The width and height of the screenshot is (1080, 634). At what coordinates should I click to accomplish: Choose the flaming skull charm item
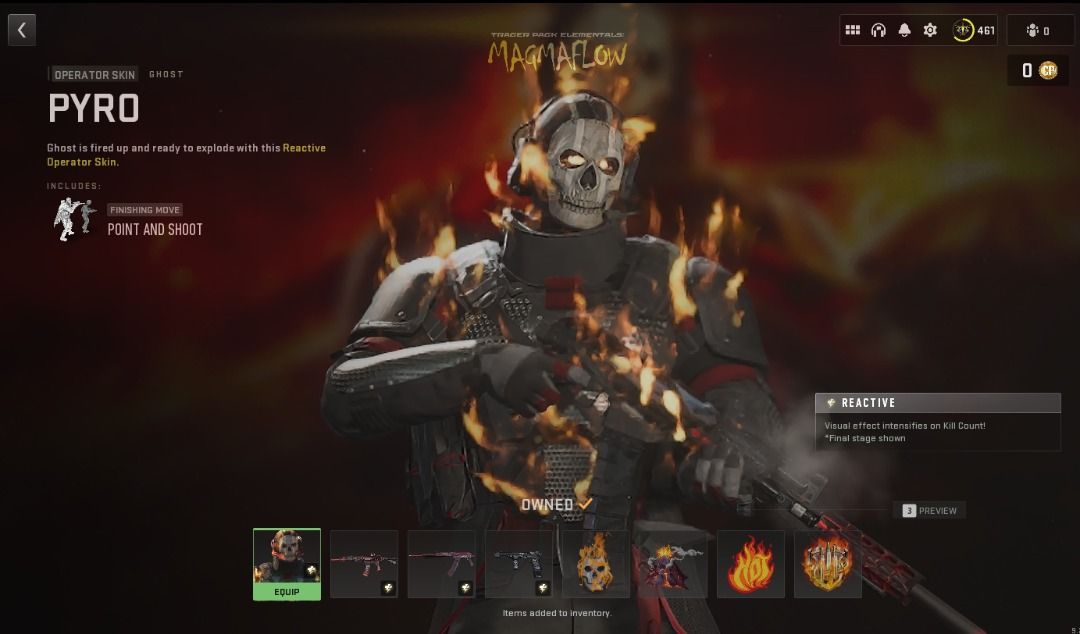596,564
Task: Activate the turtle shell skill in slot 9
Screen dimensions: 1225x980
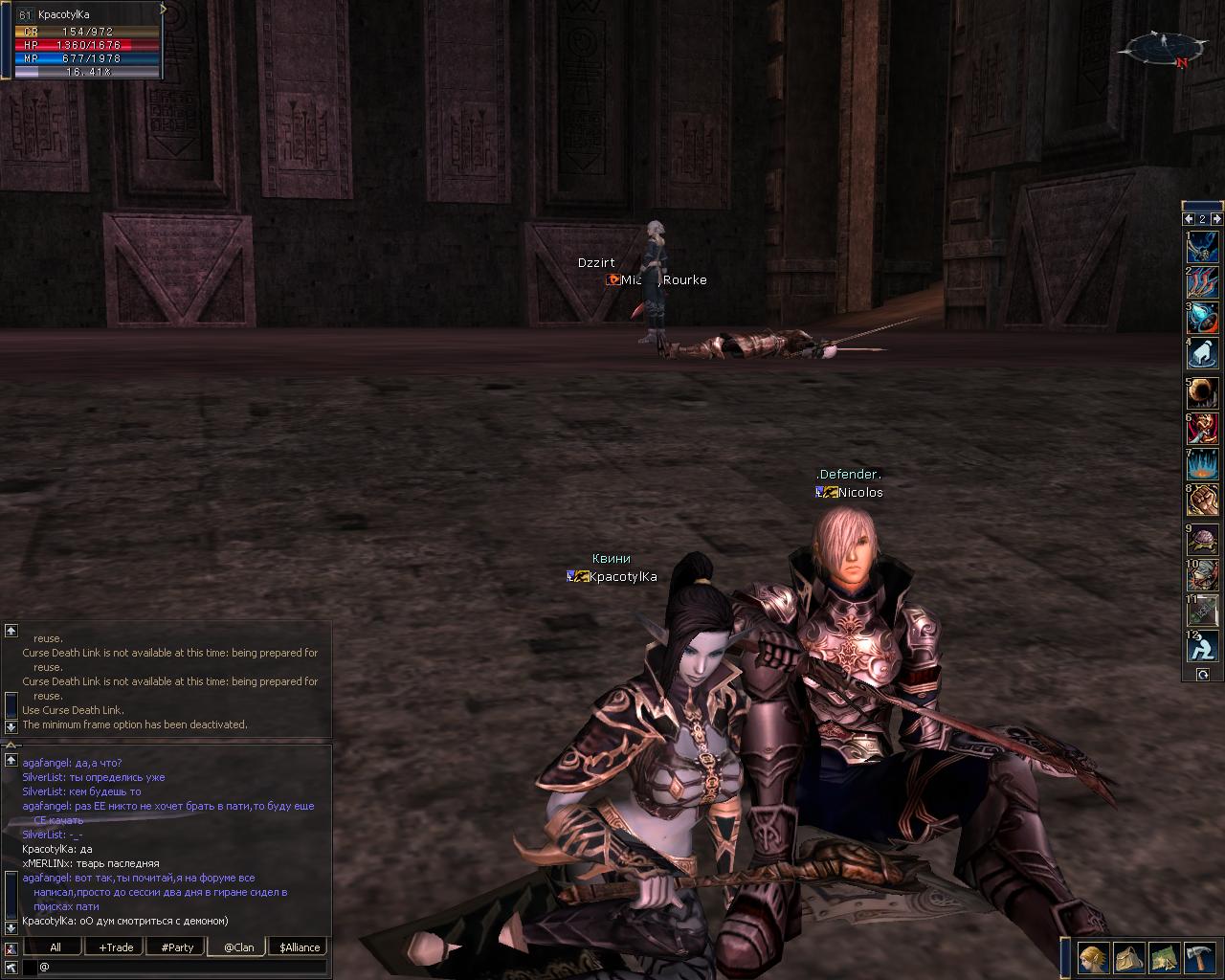Action: tap(1203, 539)
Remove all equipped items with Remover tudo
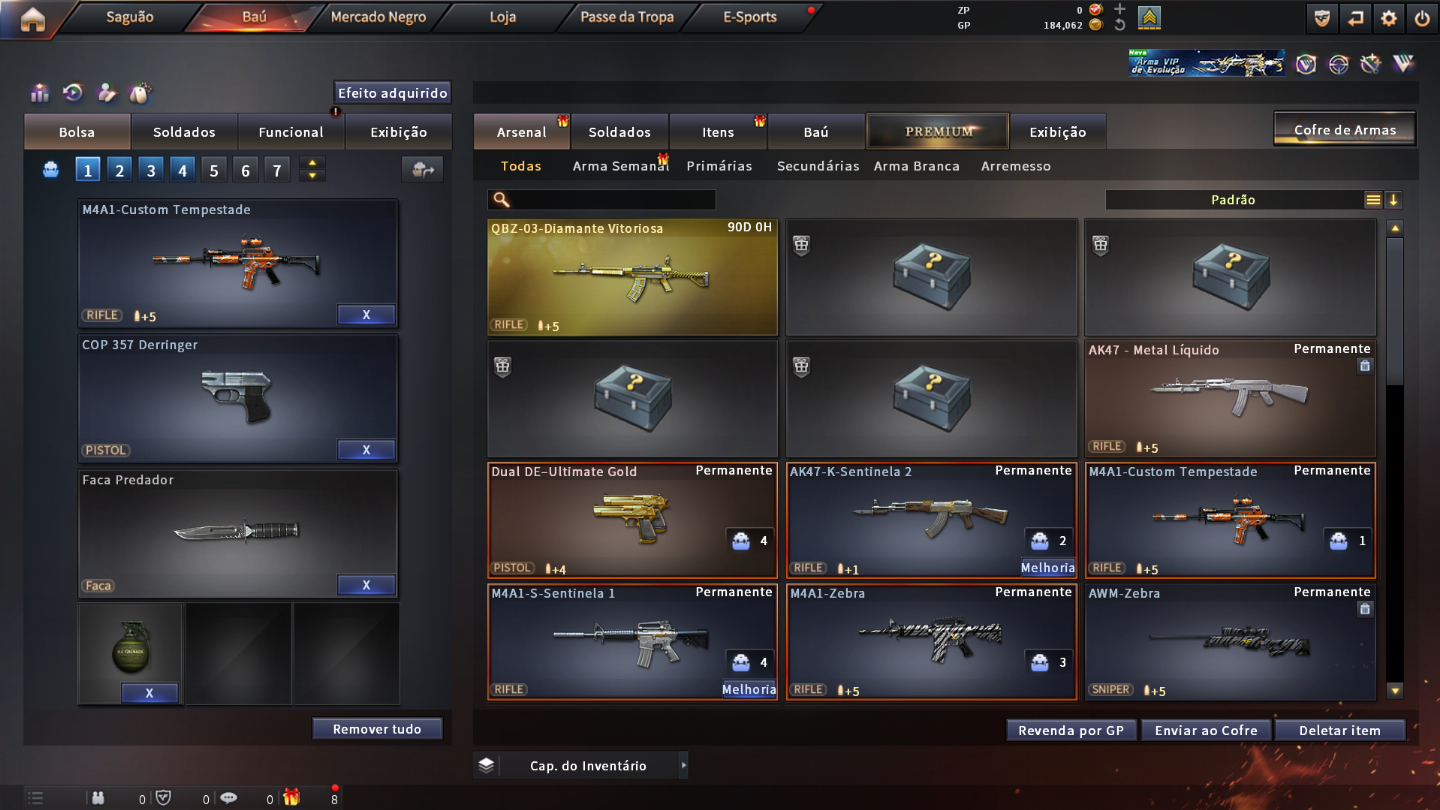The height and width of the screenshot is (810, 1440). click(377, 729)
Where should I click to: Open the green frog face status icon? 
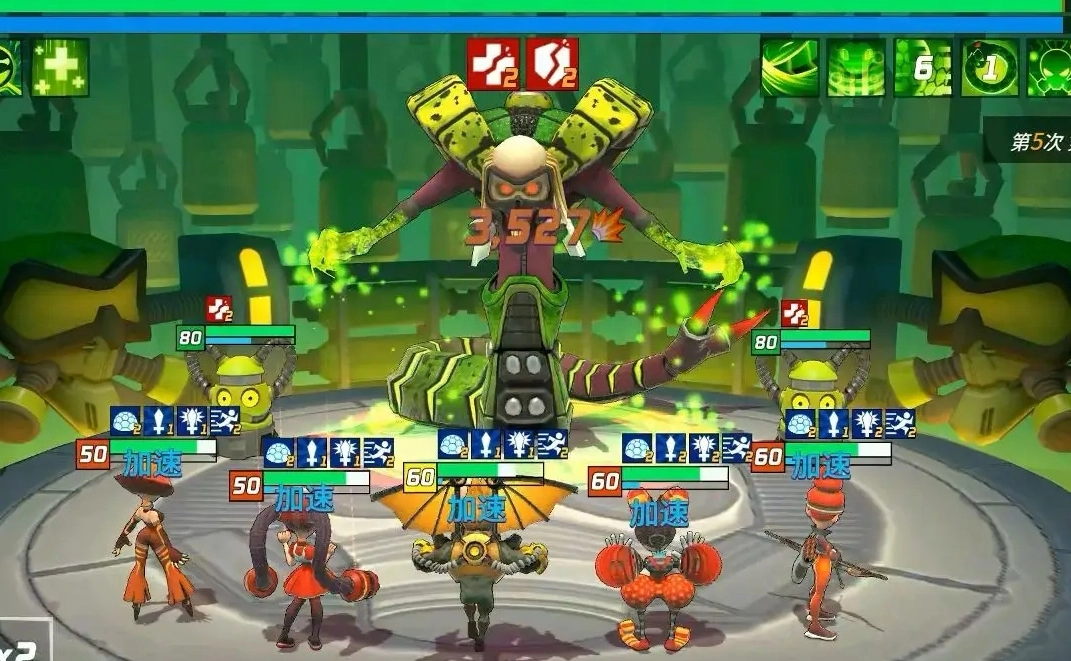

+++

◆ The problem:
Copy out all of the material above word for word, but leave the pictures out.

◆ Complete output:
The width and height of the screenshot is (1080, 634). At what coordinates should I click to accomplish: Choose the flaming skull charm item
596,564
Task: Activate the turtle shell skill in slot 9
Screen dimensions: 1225x980
Action: tap(1203, 539)
Remove all equipped items with Remover tudo
The height and width of the screenshot is (810, 1440). click(377, 729)
Where should I click to: Open the green frog face status icon? 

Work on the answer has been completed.